The Owners Corporation Amendment (Short-stay Accommodation) Bill 2016 will mean apartment owners can now be liable for any damage, noise or loss of amenity caused by their guests.
VCAT has also been given new powers to award compensation of up to $2,000 to neighbours, and ban short-stay apartments that are repeatedly used for unruly parties.
Guests could face fines of up to $1100 for a range of conduct breaches, including
- creating unreasonable noise or behaving badly
- causing a health, safety or security hazard
- damaging common property
- obstructing a resident from the using their property.
Short-stay apartment owners may be ordered to pay neighbours’ compensation and any damage caused by their guests to common property.
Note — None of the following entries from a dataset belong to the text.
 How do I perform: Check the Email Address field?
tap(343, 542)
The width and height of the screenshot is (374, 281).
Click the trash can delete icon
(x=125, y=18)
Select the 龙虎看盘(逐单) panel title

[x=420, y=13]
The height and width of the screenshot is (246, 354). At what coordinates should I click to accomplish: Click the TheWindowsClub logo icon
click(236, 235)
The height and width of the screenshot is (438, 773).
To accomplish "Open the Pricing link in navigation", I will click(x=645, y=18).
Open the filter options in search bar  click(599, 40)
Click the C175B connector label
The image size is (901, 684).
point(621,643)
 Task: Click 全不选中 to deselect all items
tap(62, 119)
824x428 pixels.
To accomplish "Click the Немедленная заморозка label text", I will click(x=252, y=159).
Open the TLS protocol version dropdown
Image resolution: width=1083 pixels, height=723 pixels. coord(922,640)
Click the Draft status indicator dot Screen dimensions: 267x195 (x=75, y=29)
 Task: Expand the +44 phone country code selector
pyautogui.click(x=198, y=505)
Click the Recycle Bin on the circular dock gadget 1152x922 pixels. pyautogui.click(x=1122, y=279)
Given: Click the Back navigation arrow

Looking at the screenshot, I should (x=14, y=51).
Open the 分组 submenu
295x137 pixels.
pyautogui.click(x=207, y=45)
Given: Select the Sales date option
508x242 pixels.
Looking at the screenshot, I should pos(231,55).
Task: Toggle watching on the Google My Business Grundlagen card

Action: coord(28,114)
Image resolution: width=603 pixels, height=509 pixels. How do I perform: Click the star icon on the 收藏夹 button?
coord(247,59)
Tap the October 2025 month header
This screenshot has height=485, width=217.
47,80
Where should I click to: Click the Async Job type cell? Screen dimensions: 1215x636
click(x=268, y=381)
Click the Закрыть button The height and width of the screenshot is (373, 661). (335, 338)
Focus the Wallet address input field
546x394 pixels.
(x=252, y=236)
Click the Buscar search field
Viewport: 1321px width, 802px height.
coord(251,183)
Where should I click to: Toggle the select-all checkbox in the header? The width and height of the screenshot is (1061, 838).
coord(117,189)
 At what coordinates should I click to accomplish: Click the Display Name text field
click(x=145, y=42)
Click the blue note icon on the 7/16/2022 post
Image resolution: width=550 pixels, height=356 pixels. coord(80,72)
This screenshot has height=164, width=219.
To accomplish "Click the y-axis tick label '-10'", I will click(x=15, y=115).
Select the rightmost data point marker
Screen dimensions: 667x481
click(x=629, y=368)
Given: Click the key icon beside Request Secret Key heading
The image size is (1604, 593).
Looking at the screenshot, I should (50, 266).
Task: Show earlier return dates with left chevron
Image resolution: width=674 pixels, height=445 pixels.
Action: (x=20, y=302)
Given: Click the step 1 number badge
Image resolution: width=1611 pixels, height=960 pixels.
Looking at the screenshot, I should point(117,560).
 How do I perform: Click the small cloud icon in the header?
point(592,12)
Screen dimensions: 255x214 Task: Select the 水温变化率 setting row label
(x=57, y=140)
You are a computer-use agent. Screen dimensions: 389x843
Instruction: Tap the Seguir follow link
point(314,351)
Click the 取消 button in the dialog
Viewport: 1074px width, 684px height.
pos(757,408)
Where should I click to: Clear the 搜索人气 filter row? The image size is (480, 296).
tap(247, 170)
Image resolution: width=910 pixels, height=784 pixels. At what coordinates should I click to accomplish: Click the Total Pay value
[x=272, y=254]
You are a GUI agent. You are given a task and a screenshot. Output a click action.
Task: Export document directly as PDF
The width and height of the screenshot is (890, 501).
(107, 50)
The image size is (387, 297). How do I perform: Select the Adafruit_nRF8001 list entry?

The Labor Government acknowledges that the majority of short stay accommodation is used responsibly in Victoria. These reforms are designed to reduce the number of isolated incidents of bad behaviour.
The new laws will encourage short stay apartment owners to take more steps – such as bonds and screening practices – to ensure their apartments are not used for unruly parties.
In addition, Consumer Affairs Victoria will help conciliate in short-stay disputes that cannot be resolved through the owners corporations dispute resolution processes.
Quotes attributable to Minister for Consumer Affairs, Gaming and Liquor Regulation Marlene Kairouz
“These tough new laws will deliver essential protections that apartment residents deserve.”
“We’re regulating the short-stay sector to better protect Victorians and crack down on unruly behaviour in short-stay accommodation.”